Any experience with hyperadobe houses for a DIY project? I've been digging around for info on foundations and roofing. Thinking about a rubble trench foundation, but not entirely sure if that's the way to go. How hard is it to build a 2 floor? I have about a 50k budget. Possible or a pipe dream?
> Any experience with *insert jingo name here*?
That looks like a 3D printed concrete home.
It's just bags of mixed dirt and insulation. I guess it's better since the 3d printed ones are just a mold. It gets plastered over so it does not look so shitty
sorry. too busy building my ziggurat.
i see 2 types of dirt homes occuring...
1: a couple hippies con dozens of dumbfucks into building their house and they call it a "class" where they pay to work their asses off for a month
2: people taking fucking years to do it themselves
>3. Cult like families that build them so everyone lives on the same compound together.
Still, probably better off and more sane than most contemporary families.
Looks cozy. Still wondering about permits.
Build it on land you don't own so then you can walk away if caught.
IIRC, they're in the Nevada desert. Probably not much regulation there as the county has very little budget for that kind of thing and they don't want to run off the few residents they have. If they built it in the same county as Las Vegas or Reno, things might be trickier.
It doesn't seem wise to construct a house out of this stuff in one of the most seismically active states.
Earthbag construction seems like it would be a very good self-burial system if there's an earthquake, which makes everything easier for everyone.

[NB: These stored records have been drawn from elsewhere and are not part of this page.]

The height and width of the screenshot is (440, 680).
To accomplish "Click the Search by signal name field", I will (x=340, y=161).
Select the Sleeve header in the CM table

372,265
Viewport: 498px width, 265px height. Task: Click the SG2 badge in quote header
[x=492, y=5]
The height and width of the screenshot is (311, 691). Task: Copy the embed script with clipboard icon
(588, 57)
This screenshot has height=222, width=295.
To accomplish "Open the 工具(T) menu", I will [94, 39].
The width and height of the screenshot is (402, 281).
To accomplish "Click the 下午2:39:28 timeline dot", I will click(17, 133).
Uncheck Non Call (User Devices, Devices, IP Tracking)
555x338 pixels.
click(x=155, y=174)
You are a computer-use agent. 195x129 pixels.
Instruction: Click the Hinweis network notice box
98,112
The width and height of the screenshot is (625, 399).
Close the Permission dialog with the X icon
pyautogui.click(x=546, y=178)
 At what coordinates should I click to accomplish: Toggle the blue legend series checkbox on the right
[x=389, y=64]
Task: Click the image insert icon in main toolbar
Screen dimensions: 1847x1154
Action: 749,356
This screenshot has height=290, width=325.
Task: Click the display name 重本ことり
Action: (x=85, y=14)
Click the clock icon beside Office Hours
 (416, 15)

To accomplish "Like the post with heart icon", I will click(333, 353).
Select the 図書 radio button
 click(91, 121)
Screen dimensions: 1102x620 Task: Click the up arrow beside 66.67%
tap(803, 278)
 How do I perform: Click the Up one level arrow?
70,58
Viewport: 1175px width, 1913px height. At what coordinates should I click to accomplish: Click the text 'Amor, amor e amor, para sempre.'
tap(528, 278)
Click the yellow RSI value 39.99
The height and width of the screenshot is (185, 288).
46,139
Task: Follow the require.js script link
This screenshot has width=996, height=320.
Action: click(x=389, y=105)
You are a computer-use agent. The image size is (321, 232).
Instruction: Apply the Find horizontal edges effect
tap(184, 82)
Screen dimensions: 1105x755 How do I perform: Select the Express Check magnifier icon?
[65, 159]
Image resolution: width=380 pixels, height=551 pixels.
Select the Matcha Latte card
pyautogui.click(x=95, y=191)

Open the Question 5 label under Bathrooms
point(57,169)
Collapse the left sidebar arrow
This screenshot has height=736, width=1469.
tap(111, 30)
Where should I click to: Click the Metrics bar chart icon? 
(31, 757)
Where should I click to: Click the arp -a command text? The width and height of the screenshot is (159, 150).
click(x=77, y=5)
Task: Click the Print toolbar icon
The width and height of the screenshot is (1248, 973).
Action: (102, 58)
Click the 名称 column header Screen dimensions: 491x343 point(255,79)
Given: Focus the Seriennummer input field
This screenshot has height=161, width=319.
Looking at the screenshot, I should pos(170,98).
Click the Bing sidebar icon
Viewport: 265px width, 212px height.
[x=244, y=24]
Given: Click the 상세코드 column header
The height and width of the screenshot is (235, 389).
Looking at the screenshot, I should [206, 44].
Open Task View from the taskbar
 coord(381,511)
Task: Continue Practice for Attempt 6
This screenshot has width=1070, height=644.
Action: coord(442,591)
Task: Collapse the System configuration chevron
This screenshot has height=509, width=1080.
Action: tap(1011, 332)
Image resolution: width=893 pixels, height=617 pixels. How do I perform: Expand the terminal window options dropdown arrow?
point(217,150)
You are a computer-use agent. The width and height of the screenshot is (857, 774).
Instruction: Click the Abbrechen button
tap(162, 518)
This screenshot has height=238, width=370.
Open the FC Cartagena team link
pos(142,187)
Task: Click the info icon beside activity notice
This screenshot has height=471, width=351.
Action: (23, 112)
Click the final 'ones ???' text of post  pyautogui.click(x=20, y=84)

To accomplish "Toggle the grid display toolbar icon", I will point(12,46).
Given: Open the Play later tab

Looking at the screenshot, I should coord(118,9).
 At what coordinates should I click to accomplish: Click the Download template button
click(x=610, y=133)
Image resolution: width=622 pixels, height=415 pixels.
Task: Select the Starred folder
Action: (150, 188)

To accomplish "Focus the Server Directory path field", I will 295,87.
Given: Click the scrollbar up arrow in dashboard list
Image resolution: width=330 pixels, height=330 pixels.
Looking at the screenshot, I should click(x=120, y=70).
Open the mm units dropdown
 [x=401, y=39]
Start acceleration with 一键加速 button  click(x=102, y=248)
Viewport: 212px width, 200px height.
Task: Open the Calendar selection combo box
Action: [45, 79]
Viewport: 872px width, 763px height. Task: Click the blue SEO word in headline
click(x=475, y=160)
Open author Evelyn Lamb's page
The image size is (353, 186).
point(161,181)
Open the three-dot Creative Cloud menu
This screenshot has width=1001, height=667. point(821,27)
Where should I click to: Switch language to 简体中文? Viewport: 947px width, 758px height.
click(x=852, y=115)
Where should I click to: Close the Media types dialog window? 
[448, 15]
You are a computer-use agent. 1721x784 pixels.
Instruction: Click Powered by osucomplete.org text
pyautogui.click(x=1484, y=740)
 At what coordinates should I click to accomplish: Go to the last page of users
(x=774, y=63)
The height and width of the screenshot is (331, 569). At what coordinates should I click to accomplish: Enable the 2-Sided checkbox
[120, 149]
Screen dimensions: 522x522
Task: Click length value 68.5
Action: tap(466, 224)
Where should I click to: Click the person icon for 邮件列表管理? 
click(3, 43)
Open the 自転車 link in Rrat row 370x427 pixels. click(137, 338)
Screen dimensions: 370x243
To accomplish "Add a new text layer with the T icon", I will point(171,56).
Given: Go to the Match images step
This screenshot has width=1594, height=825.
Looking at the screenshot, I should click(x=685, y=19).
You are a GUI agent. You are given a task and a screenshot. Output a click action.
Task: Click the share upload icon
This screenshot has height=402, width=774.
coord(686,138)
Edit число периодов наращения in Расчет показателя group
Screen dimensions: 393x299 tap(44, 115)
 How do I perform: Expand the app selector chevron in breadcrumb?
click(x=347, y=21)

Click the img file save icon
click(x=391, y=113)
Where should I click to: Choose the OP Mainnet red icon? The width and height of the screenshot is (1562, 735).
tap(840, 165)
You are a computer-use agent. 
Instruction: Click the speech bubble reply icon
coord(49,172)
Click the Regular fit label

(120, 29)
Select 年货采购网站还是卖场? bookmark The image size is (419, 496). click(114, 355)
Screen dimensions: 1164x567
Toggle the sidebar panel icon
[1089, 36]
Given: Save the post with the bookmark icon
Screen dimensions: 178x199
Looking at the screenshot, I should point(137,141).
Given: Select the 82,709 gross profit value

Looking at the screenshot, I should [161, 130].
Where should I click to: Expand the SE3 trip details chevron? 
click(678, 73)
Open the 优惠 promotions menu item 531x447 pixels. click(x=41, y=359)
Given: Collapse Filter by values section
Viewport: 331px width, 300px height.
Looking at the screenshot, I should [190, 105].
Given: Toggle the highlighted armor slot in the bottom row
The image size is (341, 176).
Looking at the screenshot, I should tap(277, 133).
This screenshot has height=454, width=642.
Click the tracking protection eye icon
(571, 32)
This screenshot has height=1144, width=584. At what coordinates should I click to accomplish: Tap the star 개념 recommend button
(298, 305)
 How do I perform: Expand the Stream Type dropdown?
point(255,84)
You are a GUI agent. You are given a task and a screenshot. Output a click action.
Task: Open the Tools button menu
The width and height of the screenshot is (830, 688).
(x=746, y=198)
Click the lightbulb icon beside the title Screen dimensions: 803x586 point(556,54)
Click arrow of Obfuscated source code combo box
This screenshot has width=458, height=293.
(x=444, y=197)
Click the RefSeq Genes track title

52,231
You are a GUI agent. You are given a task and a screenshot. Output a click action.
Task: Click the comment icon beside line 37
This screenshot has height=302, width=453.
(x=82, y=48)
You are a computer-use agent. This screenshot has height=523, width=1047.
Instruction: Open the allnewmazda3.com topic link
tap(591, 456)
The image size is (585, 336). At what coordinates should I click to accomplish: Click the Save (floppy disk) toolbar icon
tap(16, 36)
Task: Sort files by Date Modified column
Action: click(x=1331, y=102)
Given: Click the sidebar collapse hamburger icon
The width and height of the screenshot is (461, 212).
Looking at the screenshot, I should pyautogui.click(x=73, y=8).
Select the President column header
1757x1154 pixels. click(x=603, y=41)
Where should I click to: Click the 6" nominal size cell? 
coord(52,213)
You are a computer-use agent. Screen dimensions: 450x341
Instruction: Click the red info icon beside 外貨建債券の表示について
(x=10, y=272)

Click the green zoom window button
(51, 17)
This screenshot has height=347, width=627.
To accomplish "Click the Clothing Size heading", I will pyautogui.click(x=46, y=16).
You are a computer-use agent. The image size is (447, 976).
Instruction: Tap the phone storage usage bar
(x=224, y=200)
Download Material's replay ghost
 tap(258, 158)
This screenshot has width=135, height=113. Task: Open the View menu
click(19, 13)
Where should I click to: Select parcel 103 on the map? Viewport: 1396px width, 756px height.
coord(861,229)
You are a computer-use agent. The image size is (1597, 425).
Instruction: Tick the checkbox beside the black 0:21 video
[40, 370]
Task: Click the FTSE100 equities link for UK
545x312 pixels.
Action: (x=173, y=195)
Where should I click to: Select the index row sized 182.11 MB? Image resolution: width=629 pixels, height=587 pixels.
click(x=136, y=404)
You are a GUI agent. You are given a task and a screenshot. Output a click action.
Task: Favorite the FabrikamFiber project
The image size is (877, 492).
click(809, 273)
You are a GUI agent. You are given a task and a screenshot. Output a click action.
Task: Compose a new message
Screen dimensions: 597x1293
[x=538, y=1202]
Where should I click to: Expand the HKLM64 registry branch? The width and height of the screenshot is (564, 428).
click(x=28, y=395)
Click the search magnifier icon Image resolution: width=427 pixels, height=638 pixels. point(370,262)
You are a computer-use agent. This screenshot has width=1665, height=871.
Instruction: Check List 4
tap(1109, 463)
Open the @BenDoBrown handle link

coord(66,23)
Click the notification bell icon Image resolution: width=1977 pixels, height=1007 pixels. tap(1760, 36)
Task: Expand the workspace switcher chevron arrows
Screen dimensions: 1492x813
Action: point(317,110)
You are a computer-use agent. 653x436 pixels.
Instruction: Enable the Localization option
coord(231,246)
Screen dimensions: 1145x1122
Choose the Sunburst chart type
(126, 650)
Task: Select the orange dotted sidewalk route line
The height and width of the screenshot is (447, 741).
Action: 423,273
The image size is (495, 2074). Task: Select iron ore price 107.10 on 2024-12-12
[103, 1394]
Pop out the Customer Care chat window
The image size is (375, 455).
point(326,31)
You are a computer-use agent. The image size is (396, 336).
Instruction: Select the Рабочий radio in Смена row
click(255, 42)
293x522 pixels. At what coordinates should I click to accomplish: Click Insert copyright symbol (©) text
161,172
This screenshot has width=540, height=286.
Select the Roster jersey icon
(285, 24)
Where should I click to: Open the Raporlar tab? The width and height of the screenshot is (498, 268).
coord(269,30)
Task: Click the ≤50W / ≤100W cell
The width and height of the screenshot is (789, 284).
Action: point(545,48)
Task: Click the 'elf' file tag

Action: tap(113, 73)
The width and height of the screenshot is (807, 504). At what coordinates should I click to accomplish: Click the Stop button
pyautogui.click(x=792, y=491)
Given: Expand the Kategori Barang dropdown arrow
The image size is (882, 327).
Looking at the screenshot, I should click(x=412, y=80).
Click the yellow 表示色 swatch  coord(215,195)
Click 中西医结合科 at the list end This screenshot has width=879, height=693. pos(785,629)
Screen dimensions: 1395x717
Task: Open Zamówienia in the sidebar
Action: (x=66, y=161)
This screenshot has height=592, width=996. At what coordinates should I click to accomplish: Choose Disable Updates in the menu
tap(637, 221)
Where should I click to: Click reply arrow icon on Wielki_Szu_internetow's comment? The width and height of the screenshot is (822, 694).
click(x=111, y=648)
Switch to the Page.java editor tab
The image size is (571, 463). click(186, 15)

Where more typical building regs and seismic codes apply, stuff like earthbag and adobe and strawbale construction are treated like stacked masonry and/or concrete and at a minimum will require the same kind of steel structural reinforcement, all tied together with foundations, lintel, bond beams, etc.
It's actually a good illustration of how materials in and of themselves are usually not banned outright, but have to meet minimum engineering standards...and if they aren't common materials and methods you get to pay an engineer to prove that they meet them via all kinds of testing.
So what you end up with is building the structural reinforcing framework of a poured concrete or masonry block building built to seismic standards, embedded in a less robust material that needs far more maintenence...negating most of the financial advantages of any of those alternative methods.
There are places with no Code enforcement. The issue with stuff outside mainstream in areas where Code is enforced, is it has little to no experience with other building techniques, making permission extremely difficult. Idk if having a qualified engineer sign off on it would help, but it would be the start.
>3. Cult like families that build them so everyone lives on the same compound together.
I wish my family was based enough to build a compound for all of us.
The earthquake risk around Las Vegas doesn't look too bad.
I believe the My Little Homestead people are actually in Arizona, not Nevada. the father died a few months ago. I miss him.
Yeah, sucks his cancer suddenly came back and he died so quickly, though I guess that's better than lingering on while suffering. The next generation of men now will have to take over where he left off, which is just the way of things.
They receive mail in Las Vegas, which is why I thought they are in Nevada but Arizona is not very far away so that seems reasonable. It was their rocket mass heater project that lead me to find them on YouTube. I've heard you can't get homeowners insurance with one of those in your house but doubt they're insuring earthbag houses anyway.